BMW S1000RR receives mind-blowing 3D printed frame
BMW Motorrad shows their first 3D printed full bike frame and swingarm, leaves the world gaping in awe
Enter the first BMW S1000RR 3D printed frame, a staggering display of high-tech engineering that may change the future of motorcycling as we know it. This rolling chassis was introduced by the BMW Group during the recent Digital Day 2018, an event during which House Munich showcased their latest exploits in integrating cutting-edge digital technology.
This particular S1000RR looks like it was designed by H.R. Giger’s own Alien, but there is so much more to this bike than meets the eye. In fact, aesthetics was never the main purpose of this endeavor, but as 3D printing allows engineers to make things also look good, we sort of saw this coming, at least in a way.
The most important aspect of using 3D printing for motorcycle chassis elements is that it speeds up dramatically the entire prototyping process. Instead of passing through all the lengthy stages required by the manufacturing of a finished, ready to roll parts only to have it tested, engineers can simply print that part right off their drawing board, so to speak.
Additive printing technology allows them to create the part they need in a short time and test it in whatever way necessary, then make amends to the design, print again, then test again, until the relevant outcome is attained.

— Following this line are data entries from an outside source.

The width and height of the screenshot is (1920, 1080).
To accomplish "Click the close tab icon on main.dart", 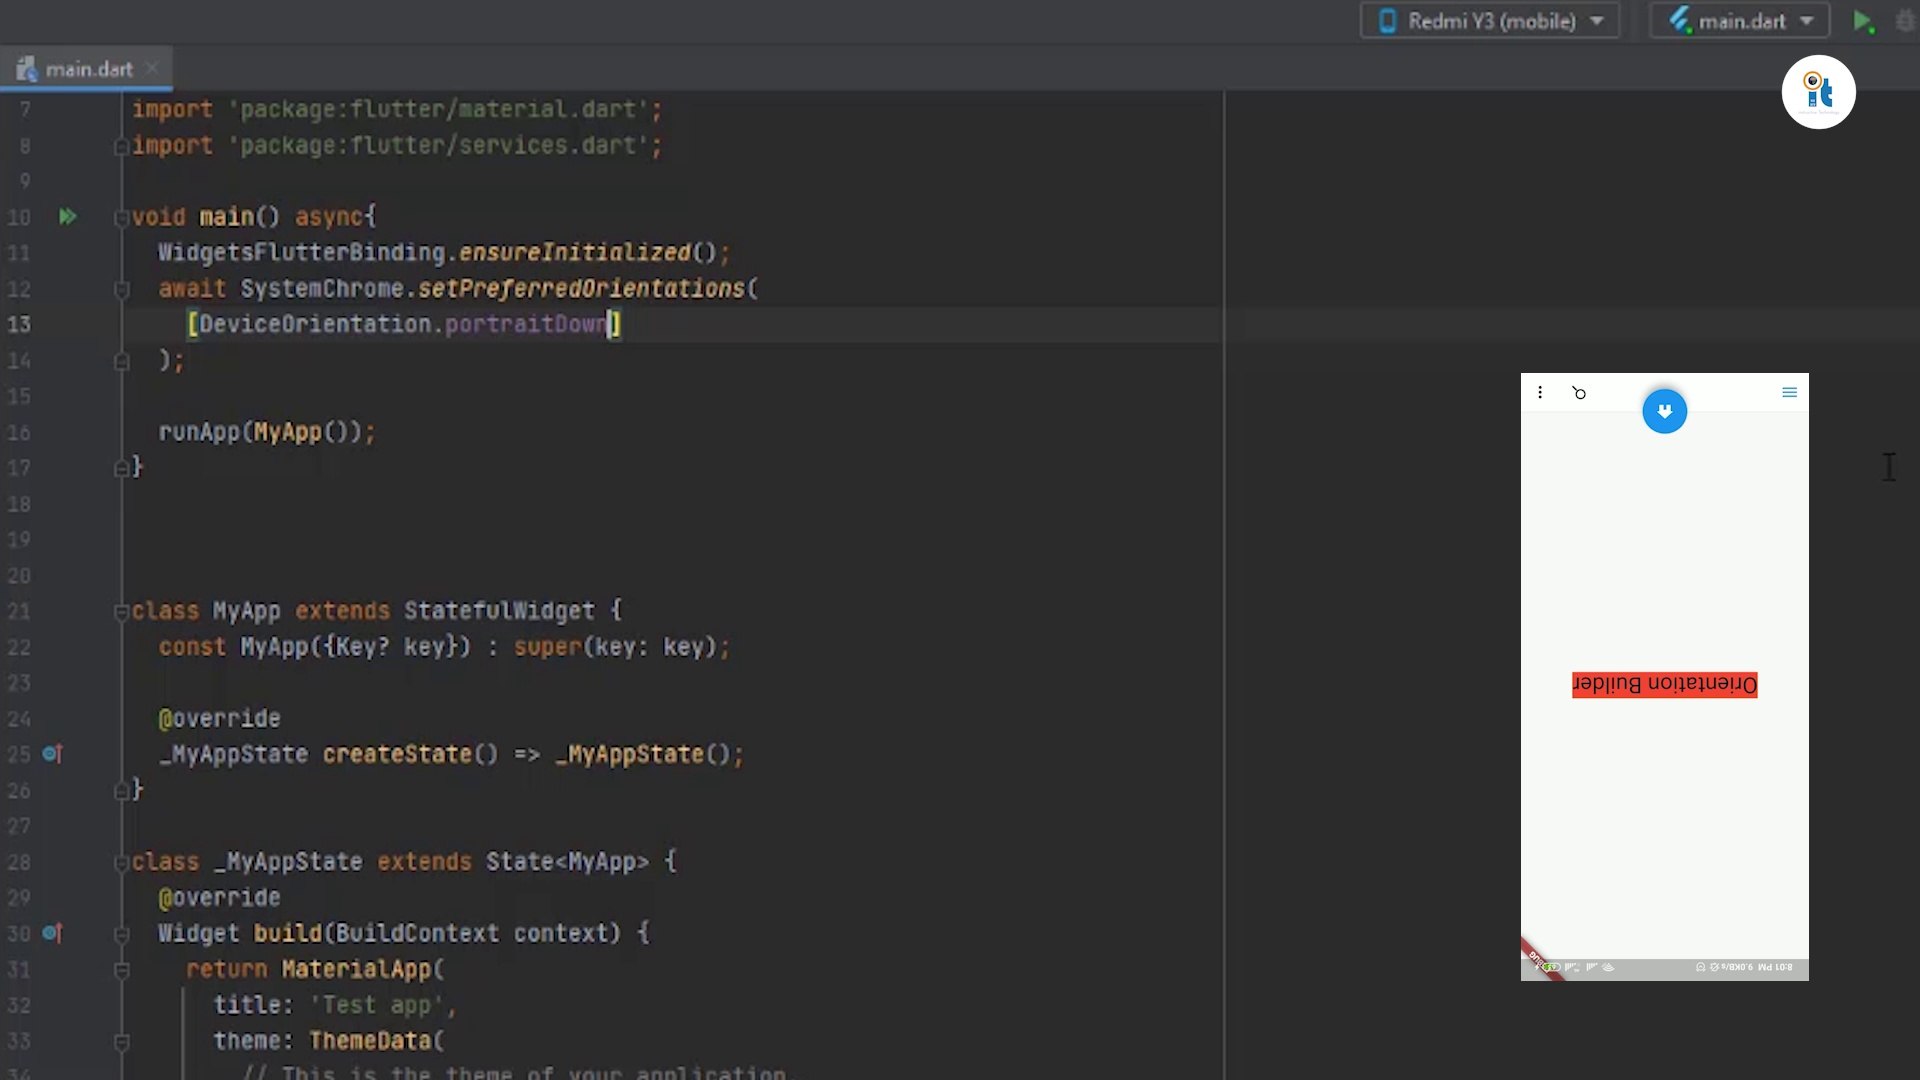I will (x=152, y=69).
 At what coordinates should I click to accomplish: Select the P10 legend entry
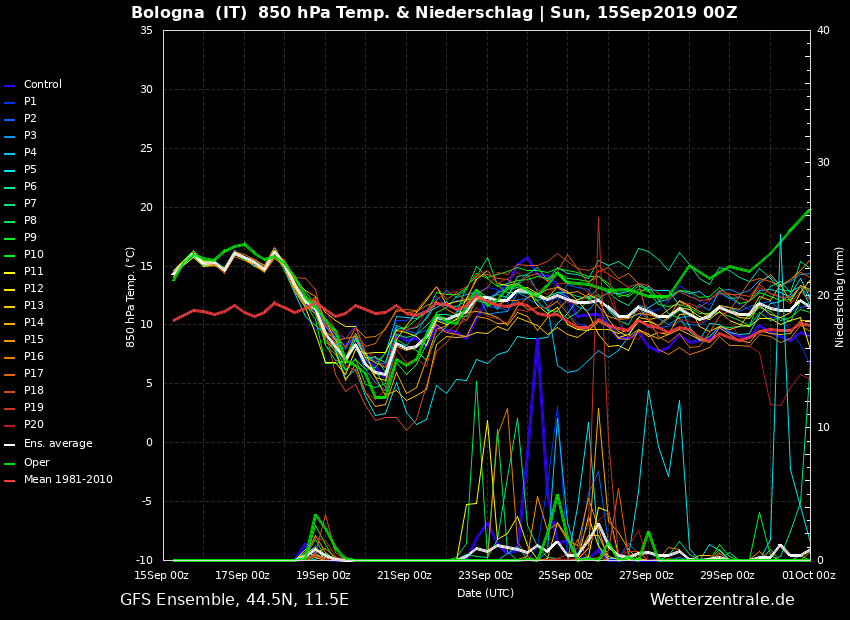click(x=33, y=255)
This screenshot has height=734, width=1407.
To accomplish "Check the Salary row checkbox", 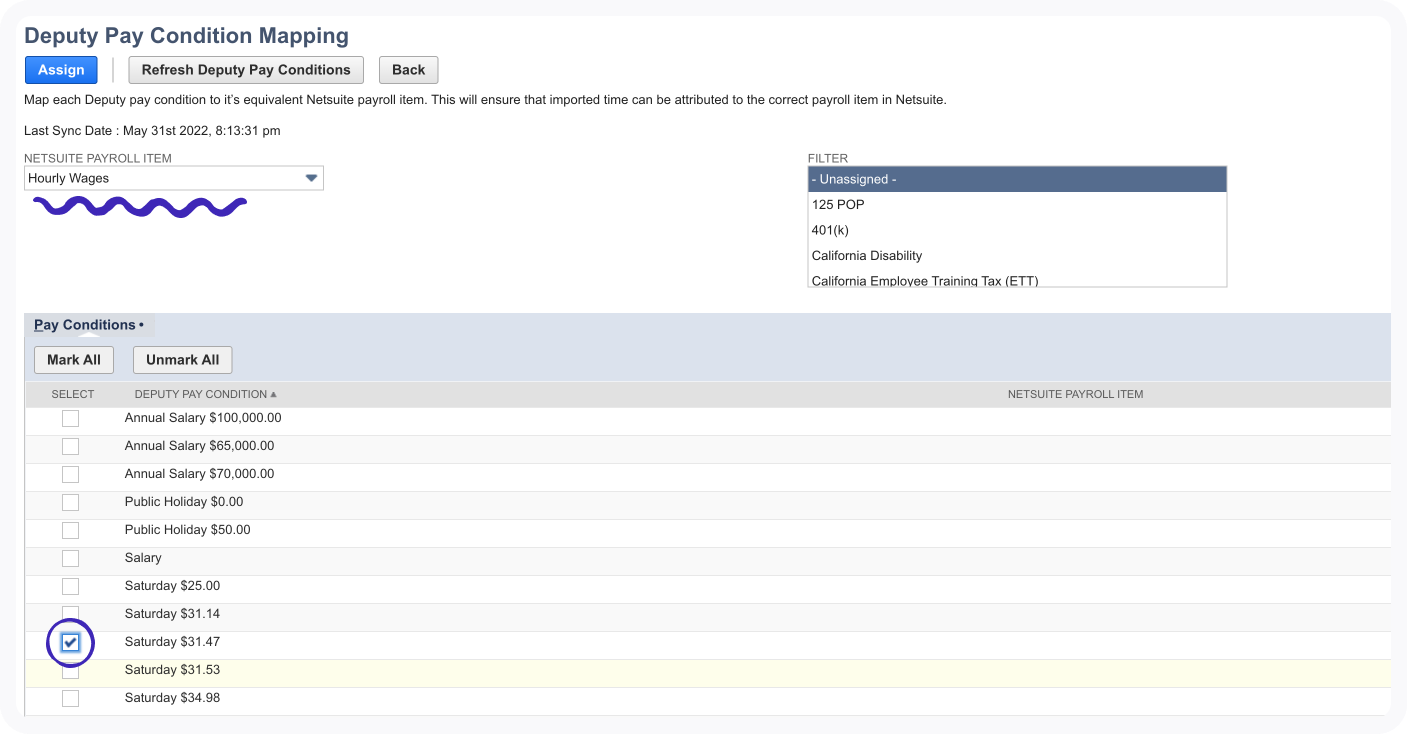I will [70, 558].
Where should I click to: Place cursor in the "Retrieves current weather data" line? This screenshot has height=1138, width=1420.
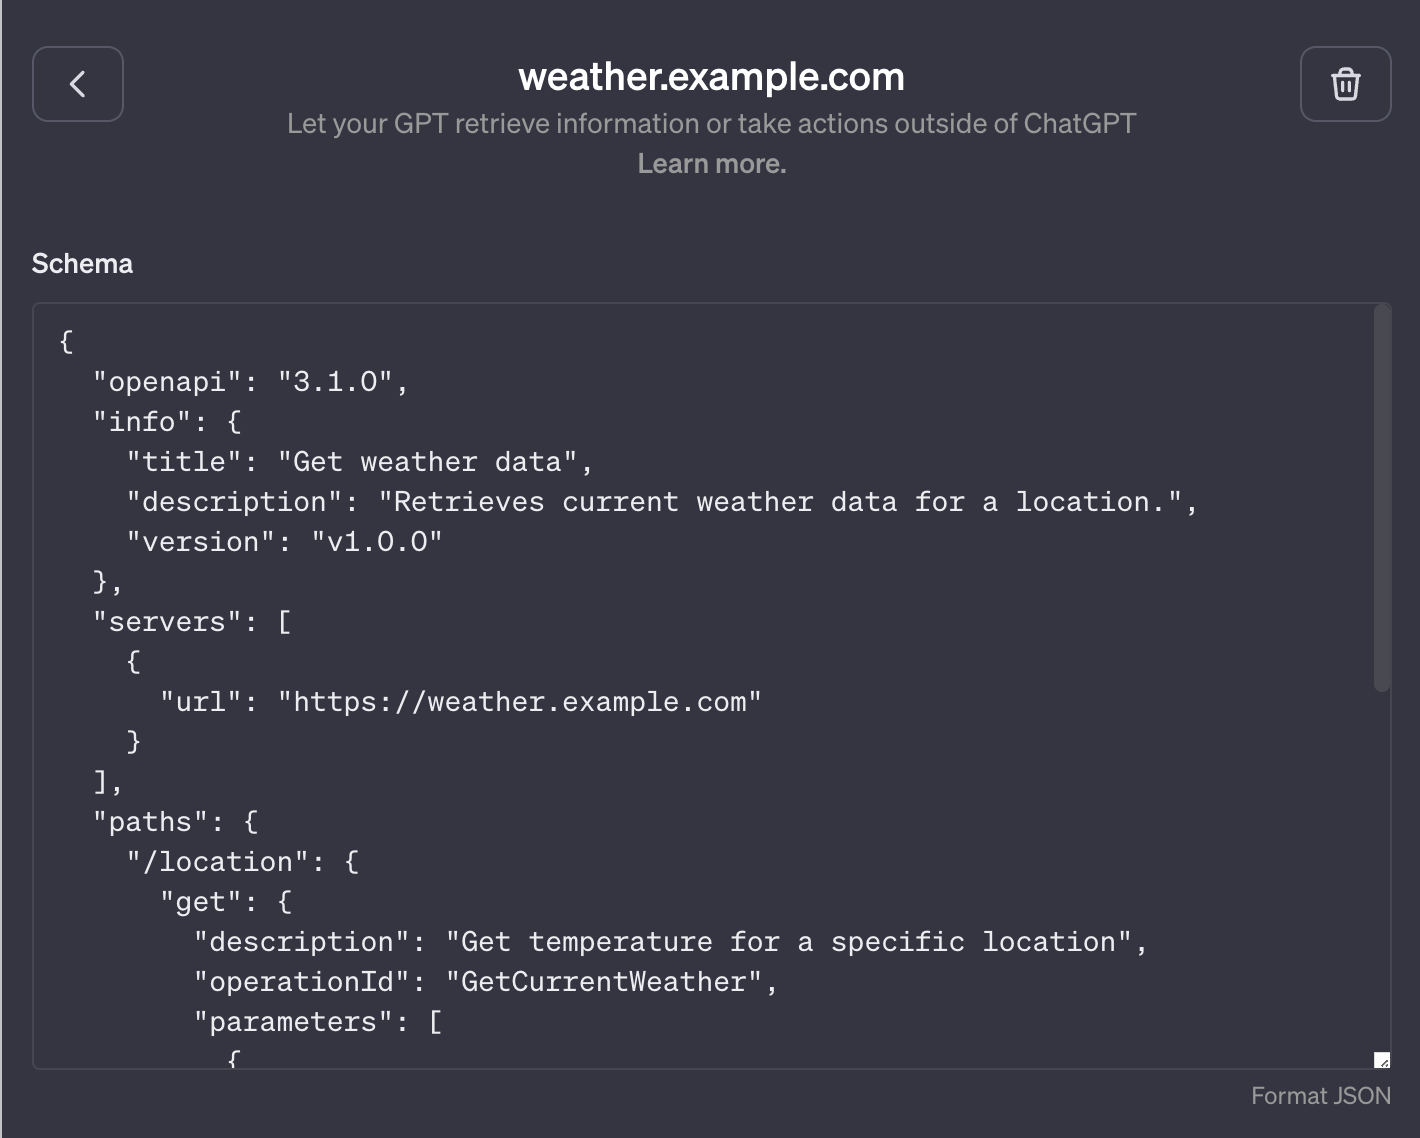pos(660,502)
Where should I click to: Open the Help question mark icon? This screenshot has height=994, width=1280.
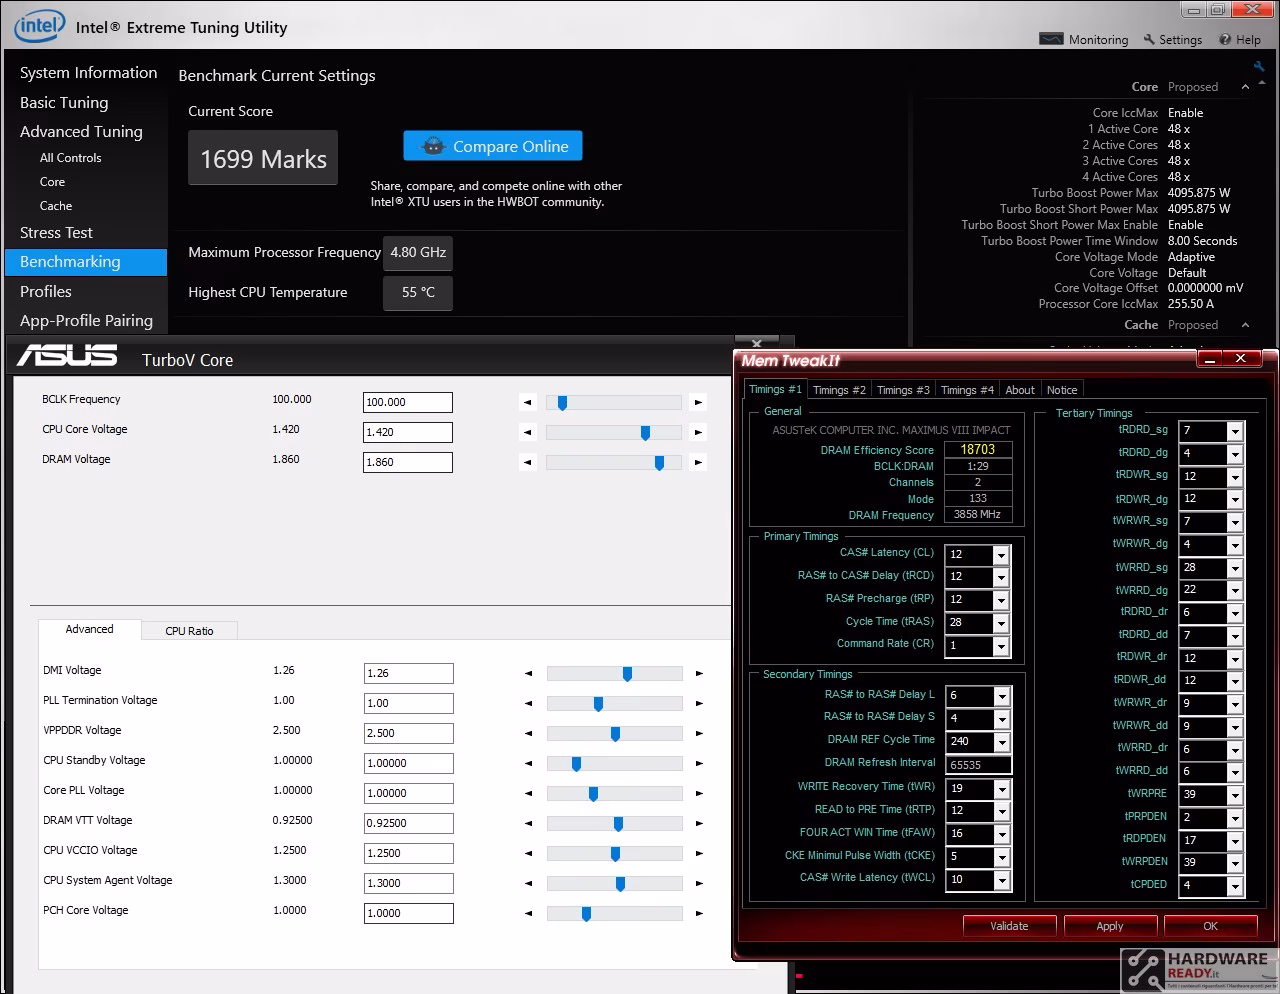[1225, 39]
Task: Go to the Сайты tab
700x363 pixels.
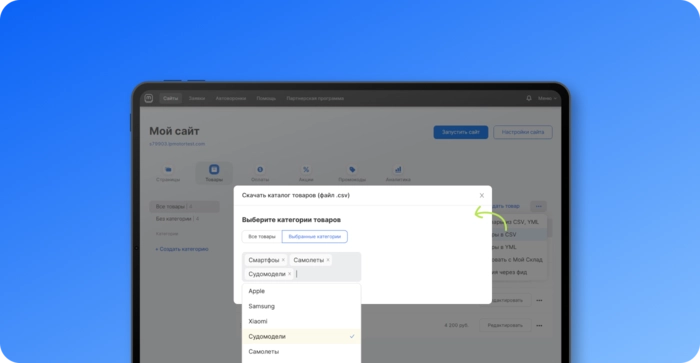Action: (171, 98)
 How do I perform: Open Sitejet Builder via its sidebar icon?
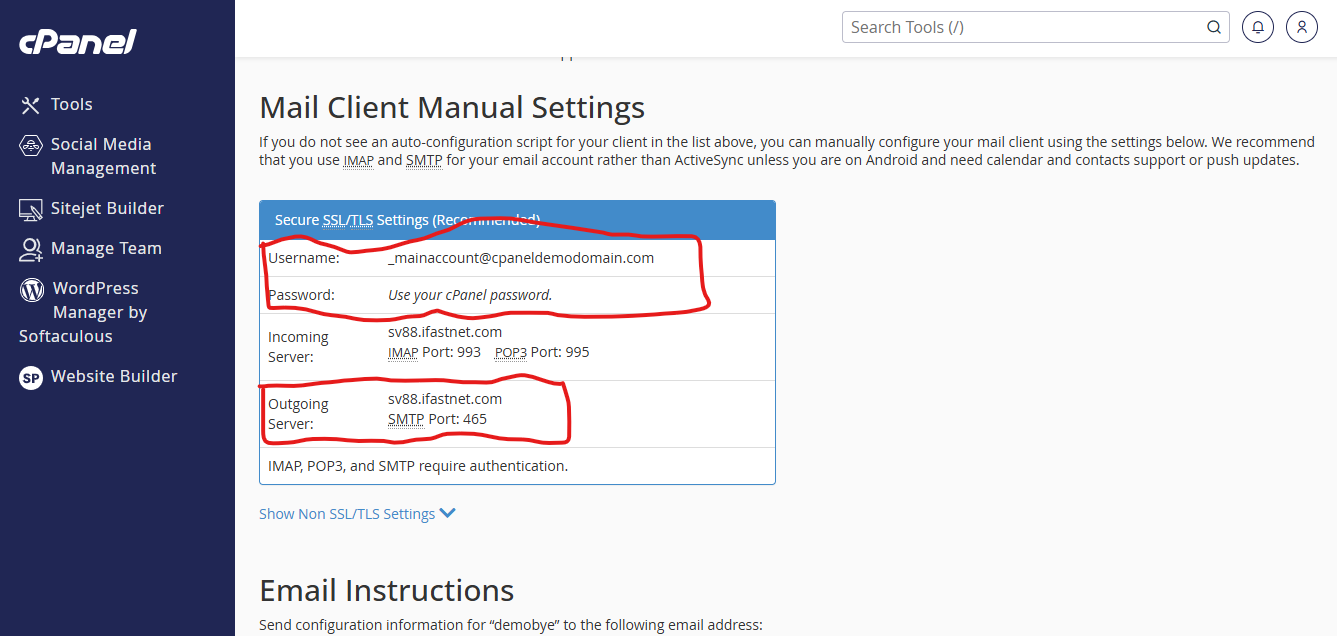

3D printing is still a rather slow process when it comes to delivering large volumes of parts, and is also expensive, at least, for now. The technology has been constantly developing during the past decade and solid improvements were made, so we could envisage that it might become a mass production method in the not-so-distant future.
BMW is not the first motorcycle manufacturer to use 3D printing, as Indian Motorcycles and Italian electric bike maker Energica also discovered the advantages of this technology. Even more, Energica is already 3D printing fairing and similar parts as spares, proving that there is a real commercial potential for this process.
Now, one thing is certain: we shouldn’t expect the 2019 S1000RR to arrive with this alien-esque frame and swingarm. But seeing BMW take such daring steps towards the future should give us confidence that there are truly interesting new things coming our way soon.